Dataset excerpts
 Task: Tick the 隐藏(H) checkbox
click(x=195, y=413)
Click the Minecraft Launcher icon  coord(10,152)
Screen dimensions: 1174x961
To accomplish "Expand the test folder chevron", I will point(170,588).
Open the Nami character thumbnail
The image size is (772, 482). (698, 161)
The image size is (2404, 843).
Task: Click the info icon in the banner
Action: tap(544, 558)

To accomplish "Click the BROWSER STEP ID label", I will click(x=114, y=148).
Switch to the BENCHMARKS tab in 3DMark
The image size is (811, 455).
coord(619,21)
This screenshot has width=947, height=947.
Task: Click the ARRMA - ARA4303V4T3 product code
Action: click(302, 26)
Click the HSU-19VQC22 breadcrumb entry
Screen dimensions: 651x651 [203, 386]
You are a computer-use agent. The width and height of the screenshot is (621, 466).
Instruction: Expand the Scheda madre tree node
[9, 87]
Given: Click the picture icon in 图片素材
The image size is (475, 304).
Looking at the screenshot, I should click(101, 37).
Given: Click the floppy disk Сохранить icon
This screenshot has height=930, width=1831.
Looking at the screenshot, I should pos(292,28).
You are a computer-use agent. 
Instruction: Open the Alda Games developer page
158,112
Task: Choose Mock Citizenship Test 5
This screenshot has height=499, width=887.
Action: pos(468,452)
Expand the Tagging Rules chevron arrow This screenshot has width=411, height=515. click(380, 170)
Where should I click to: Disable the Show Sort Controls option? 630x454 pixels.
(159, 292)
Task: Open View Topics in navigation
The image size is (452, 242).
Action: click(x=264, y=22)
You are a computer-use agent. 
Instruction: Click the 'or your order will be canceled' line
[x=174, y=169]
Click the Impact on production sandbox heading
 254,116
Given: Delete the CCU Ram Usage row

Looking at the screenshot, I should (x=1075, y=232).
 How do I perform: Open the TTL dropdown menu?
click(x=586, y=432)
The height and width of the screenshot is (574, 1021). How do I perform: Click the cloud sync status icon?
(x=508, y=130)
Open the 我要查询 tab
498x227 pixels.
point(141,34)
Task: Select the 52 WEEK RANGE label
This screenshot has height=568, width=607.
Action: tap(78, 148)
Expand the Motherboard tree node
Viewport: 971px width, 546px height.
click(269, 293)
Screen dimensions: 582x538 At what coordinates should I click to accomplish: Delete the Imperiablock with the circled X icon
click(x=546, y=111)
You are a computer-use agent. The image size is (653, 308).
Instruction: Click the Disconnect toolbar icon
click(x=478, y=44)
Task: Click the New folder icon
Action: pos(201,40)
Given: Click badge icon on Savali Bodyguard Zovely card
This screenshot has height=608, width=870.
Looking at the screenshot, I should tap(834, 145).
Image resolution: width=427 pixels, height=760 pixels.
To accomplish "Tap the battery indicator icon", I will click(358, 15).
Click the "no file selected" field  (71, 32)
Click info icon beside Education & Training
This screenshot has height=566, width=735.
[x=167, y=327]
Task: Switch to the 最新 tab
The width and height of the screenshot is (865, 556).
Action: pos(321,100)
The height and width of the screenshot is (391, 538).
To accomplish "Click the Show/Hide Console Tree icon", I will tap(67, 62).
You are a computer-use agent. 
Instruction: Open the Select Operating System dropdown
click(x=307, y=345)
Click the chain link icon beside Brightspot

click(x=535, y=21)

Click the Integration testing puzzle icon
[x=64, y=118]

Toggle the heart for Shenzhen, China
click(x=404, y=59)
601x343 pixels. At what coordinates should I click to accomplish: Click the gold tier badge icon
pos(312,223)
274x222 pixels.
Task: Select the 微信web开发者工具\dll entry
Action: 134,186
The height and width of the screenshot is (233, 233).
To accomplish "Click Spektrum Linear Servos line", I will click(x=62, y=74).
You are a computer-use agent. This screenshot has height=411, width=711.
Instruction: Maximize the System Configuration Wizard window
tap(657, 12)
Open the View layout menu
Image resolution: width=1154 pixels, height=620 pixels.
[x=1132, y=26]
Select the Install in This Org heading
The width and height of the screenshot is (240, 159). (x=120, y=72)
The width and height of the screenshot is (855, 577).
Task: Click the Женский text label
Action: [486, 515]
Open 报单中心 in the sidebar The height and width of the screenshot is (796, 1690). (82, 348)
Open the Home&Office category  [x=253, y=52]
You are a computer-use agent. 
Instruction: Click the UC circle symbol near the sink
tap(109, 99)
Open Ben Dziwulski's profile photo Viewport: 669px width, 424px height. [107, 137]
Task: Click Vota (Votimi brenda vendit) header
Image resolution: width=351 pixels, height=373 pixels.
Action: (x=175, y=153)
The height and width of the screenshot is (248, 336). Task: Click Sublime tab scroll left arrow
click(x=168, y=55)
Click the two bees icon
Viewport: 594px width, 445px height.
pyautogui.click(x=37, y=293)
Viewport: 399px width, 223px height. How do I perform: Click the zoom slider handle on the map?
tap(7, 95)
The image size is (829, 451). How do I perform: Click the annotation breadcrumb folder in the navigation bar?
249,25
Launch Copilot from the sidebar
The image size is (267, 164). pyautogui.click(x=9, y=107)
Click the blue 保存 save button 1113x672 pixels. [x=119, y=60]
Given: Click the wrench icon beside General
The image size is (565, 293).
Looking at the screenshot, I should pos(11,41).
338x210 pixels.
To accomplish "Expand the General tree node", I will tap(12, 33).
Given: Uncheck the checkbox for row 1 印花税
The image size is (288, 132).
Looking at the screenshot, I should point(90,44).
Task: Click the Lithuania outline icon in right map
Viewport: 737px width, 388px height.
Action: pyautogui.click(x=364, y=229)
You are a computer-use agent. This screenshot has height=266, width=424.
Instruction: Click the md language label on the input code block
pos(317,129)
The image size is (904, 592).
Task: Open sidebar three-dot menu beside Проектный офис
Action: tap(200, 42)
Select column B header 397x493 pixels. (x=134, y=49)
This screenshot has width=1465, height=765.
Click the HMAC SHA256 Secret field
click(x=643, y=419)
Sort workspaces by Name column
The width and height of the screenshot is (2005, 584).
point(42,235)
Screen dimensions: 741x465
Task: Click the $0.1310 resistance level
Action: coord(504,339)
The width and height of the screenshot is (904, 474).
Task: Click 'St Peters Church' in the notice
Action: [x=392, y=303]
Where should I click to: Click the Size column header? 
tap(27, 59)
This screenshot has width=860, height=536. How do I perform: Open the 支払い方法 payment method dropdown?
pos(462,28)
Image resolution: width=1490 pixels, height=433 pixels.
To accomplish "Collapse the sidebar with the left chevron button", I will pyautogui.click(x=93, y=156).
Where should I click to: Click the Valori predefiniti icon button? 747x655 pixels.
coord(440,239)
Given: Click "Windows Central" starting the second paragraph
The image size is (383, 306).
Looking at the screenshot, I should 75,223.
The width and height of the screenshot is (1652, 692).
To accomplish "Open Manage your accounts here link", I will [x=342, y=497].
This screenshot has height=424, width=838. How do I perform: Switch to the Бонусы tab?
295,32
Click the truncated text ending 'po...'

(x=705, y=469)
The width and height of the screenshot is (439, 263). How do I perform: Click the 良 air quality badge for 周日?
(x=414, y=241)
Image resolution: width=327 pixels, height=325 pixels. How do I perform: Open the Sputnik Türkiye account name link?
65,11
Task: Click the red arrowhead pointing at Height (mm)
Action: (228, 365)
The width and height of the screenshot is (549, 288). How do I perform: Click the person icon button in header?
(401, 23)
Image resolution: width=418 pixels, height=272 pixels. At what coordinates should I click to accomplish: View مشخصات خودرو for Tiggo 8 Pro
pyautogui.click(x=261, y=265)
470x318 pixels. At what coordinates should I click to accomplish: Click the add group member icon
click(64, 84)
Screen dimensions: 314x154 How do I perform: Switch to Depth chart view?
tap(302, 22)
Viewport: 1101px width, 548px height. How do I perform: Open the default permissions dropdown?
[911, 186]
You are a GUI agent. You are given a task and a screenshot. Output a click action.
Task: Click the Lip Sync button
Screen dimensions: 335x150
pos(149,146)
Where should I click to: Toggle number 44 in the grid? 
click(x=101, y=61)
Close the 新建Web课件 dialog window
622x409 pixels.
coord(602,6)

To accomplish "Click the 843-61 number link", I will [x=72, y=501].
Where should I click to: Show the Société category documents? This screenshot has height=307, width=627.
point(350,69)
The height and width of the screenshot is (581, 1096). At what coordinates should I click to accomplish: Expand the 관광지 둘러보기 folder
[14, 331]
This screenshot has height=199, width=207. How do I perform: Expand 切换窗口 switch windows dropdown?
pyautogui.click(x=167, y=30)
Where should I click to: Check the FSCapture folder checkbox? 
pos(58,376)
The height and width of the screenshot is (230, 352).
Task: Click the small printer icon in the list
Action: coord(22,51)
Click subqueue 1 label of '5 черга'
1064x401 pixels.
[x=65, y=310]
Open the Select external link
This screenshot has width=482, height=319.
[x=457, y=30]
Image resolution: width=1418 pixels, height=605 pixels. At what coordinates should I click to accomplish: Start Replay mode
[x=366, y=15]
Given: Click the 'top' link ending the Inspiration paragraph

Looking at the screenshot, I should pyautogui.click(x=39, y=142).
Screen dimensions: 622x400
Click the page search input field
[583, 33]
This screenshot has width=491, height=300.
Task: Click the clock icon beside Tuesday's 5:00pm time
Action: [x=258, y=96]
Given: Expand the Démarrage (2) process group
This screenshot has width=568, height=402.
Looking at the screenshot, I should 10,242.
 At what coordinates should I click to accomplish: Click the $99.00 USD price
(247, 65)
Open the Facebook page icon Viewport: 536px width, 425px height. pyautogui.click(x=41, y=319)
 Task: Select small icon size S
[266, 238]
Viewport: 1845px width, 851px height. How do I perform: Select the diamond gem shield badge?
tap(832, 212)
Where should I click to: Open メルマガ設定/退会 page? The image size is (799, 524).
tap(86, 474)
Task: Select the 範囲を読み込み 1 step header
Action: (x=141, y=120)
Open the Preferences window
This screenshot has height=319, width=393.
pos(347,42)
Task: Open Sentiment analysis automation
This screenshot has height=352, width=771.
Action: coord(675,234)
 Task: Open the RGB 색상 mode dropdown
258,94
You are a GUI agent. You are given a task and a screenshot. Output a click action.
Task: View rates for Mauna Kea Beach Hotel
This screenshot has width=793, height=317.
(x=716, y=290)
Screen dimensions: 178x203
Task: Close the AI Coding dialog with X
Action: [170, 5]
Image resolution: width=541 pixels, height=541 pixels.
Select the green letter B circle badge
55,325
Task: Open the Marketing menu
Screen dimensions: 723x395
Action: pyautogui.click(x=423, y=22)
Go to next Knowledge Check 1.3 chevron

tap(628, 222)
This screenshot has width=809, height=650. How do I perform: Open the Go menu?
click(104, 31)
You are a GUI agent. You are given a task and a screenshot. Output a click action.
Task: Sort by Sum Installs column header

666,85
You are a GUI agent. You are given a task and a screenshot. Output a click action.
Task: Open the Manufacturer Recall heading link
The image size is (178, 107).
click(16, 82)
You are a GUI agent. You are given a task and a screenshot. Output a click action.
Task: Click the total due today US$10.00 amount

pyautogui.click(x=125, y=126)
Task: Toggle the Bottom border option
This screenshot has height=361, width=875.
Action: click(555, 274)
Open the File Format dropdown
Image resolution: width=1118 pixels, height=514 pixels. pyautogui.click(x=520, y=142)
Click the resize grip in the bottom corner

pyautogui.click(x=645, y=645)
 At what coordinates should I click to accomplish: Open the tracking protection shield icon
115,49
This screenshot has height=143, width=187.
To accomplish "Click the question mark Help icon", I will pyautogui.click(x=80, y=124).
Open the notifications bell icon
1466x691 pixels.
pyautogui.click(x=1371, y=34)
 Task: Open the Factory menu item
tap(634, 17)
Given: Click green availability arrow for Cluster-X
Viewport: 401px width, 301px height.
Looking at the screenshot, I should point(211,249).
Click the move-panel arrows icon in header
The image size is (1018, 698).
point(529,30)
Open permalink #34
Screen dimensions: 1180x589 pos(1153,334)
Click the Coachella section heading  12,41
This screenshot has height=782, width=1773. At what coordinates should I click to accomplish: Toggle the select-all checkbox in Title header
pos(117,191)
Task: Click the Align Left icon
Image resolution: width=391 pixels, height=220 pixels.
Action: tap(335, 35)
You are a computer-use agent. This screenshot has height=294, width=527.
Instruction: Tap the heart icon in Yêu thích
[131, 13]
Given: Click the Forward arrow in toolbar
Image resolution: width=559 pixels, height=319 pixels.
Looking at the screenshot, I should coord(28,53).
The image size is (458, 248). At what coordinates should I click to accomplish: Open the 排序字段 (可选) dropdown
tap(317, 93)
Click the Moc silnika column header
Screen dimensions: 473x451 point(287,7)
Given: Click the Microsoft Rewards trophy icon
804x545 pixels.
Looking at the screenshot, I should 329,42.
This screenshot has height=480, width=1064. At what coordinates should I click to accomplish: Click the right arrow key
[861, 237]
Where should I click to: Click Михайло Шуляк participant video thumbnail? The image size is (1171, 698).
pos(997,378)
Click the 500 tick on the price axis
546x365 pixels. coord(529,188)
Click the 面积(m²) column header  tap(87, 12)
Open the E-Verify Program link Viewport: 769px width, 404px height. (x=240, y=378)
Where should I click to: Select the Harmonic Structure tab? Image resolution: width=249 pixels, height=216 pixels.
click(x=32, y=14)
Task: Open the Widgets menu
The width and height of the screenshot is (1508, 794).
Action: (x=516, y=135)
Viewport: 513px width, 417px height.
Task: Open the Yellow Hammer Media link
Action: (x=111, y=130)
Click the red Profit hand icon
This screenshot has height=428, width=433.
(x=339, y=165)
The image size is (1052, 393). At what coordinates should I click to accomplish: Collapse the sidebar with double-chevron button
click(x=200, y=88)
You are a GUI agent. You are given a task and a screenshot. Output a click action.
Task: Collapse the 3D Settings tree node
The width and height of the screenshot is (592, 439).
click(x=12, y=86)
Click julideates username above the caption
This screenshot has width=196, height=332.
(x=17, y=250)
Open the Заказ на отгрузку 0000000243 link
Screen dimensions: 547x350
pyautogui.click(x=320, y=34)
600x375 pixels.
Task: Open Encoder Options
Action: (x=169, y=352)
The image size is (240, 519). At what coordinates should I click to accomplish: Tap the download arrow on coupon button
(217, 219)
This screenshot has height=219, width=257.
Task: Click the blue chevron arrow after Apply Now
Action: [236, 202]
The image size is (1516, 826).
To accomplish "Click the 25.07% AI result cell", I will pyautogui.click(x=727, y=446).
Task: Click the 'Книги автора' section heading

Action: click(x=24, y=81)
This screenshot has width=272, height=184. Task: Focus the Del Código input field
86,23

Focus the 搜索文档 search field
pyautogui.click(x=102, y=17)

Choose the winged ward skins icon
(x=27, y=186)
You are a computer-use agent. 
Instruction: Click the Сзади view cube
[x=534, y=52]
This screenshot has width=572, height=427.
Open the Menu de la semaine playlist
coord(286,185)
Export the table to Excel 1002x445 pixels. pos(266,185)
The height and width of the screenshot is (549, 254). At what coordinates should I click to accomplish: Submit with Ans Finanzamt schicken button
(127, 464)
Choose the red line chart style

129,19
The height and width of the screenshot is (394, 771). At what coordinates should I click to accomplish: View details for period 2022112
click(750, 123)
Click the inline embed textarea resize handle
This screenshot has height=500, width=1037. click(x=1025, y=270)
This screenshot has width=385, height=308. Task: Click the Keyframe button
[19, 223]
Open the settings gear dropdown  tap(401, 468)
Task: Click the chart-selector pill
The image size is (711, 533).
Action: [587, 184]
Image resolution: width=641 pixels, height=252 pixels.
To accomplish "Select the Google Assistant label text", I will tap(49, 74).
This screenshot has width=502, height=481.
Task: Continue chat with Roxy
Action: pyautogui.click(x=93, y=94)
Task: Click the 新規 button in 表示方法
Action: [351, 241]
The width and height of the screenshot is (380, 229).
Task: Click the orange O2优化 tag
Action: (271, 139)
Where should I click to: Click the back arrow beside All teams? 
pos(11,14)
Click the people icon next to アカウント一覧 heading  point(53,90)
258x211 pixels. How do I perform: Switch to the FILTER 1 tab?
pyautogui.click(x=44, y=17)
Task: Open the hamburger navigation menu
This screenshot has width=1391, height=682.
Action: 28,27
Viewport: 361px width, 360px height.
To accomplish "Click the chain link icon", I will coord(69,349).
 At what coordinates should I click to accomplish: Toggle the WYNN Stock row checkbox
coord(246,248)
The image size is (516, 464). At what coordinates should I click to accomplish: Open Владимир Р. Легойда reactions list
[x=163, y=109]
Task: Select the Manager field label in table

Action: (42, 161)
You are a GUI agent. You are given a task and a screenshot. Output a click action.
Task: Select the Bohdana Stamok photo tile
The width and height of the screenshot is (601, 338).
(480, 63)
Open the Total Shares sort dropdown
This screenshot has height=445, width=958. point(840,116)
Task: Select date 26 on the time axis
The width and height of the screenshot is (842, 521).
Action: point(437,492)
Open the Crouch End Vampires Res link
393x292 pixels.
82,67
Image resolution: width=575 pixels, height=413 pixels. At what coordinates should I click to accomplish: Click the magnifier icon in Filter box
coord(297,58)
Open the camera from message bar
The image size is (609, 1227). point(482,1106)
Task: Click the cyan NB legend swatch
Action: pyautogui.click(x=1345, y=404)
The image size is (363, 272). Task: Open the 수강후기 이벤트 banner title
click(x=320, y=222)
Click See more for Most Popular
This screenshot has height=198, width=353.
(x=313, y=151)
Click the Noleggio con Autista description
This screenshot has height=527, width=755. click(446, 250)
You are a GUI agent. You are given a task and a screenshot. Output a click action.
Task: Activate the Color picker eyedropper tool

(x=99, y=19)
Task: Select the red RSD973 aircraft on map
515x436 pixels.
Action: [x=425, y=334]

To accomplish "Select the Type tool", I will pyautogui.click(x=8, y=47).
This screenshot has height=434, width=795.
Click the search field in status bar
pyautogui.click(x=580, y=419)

» Problem:
Extract every line above containing the word "photo".

» Your response:
Open Ben Dziwulski's profile photo Viewport: 669px width, 424px height. [107, 137]
Task: Select the Bohdana Stamok photo tile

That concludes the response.